Britain granted Huawei a limited role in its future 5G networks in January, but Prime Minister Boris Johnson has since come under renewed pressure from Washington and some lawmakers in his own party who say the company’s equipment is a security risk. Huawei has repeatedly denied the allegations.
Officials at the National Cyber Security Centre (NCSC) are now studying the impact of US measures announced in May, which are intended to restrict Huawei’s ability to source the advanced microchips needed to produce its 5G equipment and flagship smartphones.
Senior NCSC officials wrote to operators including Britain’s BT and Vodafone last week, said three people familiar with the matter, telling them to maintain adequate supplies of spare parts from all manufacturers.
But the letter emphasised the increased risk to Huawei’s equipment and its future ability to provide updates for those products in the face of US pressure.
The letter warned that: “Ensuring that products and components are kept up-to-date is essential to maintaining the security of networks.

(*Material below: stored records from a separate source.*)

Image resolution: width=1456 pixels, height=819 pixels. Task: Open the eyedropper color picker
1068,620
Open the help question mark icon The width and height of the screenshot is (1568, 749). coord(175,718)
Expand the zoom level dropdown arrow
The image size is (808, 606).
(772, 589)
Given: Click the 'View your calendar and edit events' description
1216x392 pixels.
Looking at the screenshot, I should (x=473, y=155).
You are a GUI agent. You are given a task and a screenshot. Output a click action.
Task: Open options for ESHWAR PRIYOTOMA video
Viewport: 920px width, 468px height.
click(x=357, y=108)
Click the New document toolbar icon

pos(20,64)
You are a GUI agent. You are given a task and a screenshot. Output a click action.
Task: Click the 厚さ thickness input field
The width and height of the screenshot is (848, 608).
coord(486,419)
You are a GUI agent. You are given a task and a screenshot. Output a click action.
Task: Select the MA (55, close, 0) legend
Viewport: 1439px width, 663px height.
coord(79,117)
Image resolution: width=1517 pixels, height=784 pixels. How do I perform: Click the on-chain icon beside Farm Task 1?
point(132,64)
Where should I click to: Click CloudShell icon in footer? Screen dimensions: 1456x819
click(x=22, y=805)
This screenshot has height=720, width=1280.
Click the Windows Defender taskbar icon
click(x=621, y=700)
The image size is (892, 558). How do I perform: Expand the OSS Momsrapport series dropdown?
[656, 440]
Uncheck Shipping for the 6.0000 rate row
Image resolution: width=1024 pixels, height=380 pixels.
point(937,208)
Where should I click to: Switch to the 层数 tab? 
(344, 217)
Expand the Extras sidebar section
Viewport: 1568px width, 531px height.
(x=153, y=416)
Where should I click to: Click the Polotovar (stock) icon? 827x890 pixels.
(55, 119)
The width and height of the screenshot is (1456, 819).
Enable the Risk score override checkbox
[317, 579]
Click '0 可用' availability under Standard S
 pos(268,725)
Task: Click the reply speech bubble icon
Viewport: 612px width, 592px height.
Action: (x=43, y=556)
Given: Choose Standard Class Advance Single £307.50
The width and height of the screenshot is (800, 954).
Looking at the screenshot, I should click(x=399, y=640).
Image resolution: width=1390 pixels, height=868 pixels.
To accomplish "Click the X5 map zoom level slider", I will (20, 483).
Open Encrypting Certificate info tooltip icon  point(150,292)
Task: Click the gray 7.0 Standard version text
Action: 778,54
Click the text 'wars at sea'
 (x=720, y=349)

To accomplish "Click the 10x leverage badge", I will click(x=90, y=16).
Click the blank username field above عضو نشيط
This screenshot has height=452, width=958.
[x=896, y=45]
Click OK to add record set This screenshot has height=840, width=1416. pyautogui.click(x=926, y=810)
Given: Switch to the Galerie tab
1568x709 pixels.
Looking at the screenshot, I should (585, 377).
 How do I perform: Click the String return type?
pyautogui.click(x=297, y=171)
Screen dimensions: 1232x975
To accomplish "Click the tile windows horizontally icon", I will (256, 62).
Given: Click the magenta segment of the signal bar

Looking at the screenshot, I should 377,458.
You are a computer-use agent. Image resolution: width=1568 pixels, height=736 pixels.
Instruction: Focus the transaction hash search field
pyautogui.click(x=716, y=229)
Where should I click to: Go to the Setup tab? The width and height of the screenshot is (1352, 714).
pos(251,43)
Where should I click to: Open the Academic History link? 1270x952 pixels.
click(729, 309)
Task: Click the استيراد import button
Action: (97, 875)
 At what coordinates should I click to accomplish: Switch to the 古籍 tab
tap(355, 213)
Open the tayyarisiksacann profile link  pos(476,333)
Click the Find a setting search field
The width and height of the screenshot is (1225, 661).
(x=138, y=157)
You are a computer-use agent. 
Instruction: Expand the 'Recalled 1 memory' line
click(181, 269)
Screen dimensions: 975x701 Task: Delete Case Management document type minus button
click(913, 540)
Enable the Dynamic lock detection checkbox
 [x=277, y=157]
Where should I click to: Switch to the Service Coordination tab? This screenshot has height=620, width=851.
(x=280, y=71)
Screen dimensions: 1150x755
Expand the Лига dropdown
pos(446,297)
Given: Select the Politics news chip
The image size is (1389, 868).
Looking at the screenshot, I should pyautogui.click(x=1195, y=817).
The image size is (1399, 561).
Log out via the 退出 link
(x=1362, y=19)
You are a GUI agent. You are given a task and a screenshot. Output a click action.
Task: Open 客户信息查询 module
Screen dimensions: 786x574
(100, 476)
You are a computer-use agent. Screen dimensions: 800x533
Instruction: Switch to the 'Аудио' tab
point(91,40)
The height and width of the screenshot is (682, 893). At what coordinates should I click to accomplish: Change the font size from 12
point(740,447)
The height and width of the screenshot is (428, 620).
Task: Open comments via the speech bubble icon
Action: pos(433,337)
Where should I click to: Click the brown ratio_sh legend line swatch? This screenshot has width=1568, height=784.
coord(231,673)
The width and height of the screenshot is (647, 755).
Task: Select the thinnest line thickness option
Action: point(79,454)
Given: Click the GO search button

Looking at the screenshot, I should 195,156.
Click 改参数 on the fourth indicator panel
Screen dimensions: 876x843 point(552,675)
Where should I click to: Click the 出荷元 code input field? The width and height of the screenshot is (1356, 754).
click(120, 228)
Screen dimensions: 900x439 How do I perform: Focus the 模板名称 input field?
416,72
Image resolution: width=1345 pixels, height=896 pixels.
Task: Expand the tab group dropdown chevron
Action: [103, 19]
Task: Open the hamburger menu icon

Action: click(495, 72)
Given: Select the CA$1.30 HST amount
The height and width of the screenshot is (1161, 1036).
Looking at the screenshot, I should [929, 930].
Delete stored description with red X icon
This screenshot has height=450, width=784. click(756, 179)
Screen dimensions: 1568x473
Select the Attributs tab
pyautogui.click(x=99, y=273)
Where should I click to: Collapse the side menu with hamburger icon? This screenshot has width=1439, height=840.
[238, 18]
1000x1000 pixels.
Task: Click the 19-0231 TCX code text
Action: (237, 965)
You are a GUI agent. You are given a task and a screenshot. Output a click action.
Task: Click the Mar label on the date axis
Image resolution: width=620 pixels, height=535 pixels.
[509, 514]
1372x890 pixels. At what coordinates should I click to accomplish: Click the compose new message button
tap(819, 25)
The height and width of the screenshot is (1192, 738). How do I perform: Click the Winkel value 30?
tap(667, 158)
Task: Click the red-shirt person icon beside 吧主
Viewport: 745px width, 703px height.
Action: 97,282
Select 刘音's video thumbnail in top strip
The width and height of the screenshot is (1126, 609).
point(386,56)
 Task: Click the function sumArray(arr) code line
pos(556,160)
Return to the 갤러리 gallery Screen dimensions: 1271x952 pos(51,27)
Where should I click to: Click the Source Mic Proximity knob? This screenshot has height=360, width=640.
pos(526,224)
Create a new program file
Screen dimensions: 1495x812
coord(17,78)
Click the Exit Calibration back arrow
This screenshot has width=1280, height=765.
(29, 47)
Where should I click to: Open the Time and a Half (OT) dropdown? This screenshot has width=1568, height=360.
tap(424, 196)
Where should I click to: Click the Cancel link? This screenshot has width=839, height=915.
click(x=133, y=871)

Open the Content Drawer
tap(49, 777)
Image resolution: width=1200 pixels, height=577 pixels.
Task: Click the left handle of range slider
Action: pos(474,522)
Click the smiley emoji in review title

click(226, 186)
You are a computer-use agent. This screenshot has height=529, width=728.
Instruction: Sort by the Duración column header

Escalating US action against Huawei may affect its ability to provide updates for products containing US technology.”
An NCSC spokeswoman said: “The NCSC has provided operators with a series of precautionary steps we recommend they take while we carefully consider the impact these sanctions have on the UK’s networks.”
Huawei Vice President Victor Zhang said: “Our customers are our number one priority and we are working with them to ensure business continuity. We strongly oppose politically-motivated actions by the US that are designed to damage our business and are not based on evidence.”
Britain designated Huawei a “high-risk vendor” in January, capping its 5G involvement at a 35 percent market share and excluding it from the data-heavy core of the network.
Officials now say they are reviewing the specific guidance on how Huawei equipment should be deployed in order to best secure UK networks and are considering a range of options. A decision is due in the coming weeks.
Any move by London to further restrict Huawei or bar the company completely would strain relations with China, which have grown tense in recent months over Beijing’s handling of the situation in Hong Kong and the COVID-19 pandemic.
Meanwhile Huawei is expected to receive planning permission this week to build a $494.24-million research and development centre in Britain’s Sawston village.
The facility, seven miles (11 km) from Cambridge, will be built for researching and developing chips for use in broadband, according to the report.